▶ **Work to complete**
Quote the DeepSeek video page word for word, everything from "- **Inefficiency of" down to "inference for everyone.".

---
title: 'DeepSeek Just Solved AI''s Billion Dollar Problem'
source: 'https://youtube.com/watch?v=mG4SmhWyeFA'
video_id: 'mG4SmhWyeFA'
date: 2026-06-30
duration_sec: 350
---

# DeepSeek Just Solved AI's Billion Dollar Problem

> Source: [DeepSeek Just Solved AI's Billion Dollar Problem](https://youtube.com/watch?v=mG4SmhWyeFA)

## Summary

DeepSeek has identified a major inefficiency in AI systems: GPUs often run at only 40% utilization due to a bottleneck between prefill and decode machines. They propose a clever traffic-control solution that repurposes idle decode machines to handle memory traffic, boosting utilization to 80% without adding hardware. This open-source technique is especially beneficial for long, multi-turn agent workloads.

### Key Points

- **Inefficiency of current AI hardware** [01:47] — Current AI systems waste billions on GPUs that sit at 40% utilization because of a bottleneck between prefill (reading) and decode (thinking) machines.
- **Clever detour and traffic control** [02:43] — DeepSeek's solution uses underutilized decode machines to handle memory traffic via a detour, while prioritizing thinking traffic on shared high-speed roads.
- **Key result: doubling utilization** [03:39] — The technique boosts overall network utilization from 40% to about 80%, effectively doubling the work from existing machines.
- **Main use case** [03:54] — The method is most effective for long, multi-turn agent workloads with large data and long conversations.
- **Open source and future impact** [04:46] — DeepSeek releases this technique as open science, potentially leading to cheaper AI inference for everyone.

## Transcript

Scientists at DeepSeek have invented something amazing and exactly at the right time when we need it most. You see, we are entering the age of AI, but I am really surprised.
I just found out that the way these AI systems run on our computers is incredibly inefficient. So, if you want your AI assistant to answer quicker, you need more compute power,
clear as day, but you may find that as you add more compute, it does not get faster. But how can that be? You know, it's kind of shocking, given that companies are paying billions
and billions of dollars for more compute to run these AI systems. How is this possible? Imagine reading a book and now imagine that every time you turn the page, you forget about the characters.
That's not a great way to read books, right? Here is what happens in practice. The sum we have a huge brain, the size of a mountain, and we want to talk about a book. If the book is one page, we just memorize that one page and just talk about it quick and easy.
Now imagine that the book grows. It is now huge and since we forget about everything, the moment we turn the page out. If we want to talk about it, we have to read it all the time.

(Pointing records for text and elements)
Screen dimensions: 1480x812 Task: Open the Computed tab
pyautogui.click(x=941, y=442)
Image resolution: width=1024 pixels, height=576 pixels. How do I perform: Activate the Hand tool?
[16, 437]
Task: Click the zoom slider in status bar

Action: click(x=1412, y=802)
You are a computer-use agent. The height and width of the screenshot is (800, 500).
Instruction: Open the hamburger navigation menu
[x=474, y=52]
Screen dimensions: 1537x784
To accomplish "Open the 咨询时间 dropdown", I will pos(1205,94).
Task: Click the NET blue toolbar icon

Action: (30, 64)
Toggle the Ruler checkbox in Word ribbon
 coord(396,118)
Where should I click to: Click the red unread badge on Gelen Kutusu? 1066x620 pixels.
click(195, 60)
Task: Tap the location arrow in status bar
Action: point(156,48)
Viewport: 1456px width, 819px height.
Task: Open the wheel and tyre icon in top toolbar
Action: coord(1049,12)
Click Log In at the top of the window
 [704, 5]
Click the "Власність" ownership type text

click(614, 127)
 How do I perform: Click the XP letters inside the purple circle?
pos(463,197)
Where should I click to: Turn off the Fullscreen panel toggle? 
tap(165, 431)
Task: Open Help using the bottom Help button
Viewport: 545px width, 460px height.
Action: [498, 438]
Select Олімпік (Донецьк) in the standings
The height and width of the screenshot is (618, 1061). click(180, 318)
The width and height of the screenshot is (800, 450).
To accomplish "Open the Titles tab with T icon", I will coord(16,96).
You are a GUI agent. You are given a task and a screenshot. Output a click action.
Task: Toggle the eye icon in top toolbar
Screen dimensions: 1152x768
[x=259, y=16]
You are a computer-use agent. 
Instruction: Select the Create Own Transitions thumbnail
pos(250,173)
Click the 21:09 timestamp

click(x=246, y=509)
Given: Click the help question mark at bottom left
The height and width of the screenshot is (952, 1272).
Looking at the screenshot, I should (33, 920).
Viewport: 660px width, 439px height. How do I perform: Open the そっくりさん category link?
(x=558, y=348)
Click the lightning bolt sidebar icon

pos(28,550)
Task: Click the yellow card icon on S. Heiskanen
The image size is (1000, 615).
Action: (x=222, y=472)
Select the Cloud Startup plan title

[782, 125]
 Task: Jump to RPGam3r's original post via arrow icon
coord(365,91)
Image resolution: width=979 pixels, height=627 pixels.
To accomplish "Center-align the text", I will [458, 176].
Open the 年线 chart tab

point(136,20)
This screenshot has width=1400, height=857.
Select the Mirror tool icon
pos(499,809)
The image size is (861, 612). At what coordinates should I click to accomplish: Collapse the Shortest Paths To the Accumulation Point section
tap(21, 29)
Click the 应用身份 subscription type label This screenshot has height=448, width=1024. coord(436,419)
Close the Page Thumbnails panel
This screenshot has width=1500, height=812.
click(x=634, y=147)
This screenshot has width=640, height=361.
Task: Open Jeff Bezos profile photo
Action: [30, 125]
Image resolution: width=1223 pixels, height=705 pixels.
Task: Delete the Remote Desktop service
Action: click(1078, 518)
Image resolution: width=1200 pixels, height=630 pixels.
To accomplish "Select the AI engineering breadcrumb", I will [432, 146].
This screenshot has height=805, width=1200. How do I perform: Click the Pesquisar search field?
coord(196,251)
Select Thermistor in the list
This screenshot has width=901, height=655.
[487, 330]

▶ **Task output**
- **Inefficiency of current AI hardware** [01:47] — Current AI systems waste billions on GPUs that sit at 40% utilization because of a bottleneck between prefill (reading) and decode (thinking) machines.
- **Clever detour and traffic control** [02:43] — DeepSeek's solution uses underutilized decode machines to handle memory traffic via a detour, while prioritizing thinking traffic on shared high-speed roads.
- **Key result: doubling utilization** [03:39] — The technique boosts overall network utilization from 40% to about 80%, effectively doubling the work from existing machines.
- **Main use case** [03:54] — The method is most effective for long, multi-turn agent workloads with large data and long conversations.
- **Open source and future impact** [04:46] — DeepSeek releases this technique as open science, potentially leading to cheaper AI inference for everyone.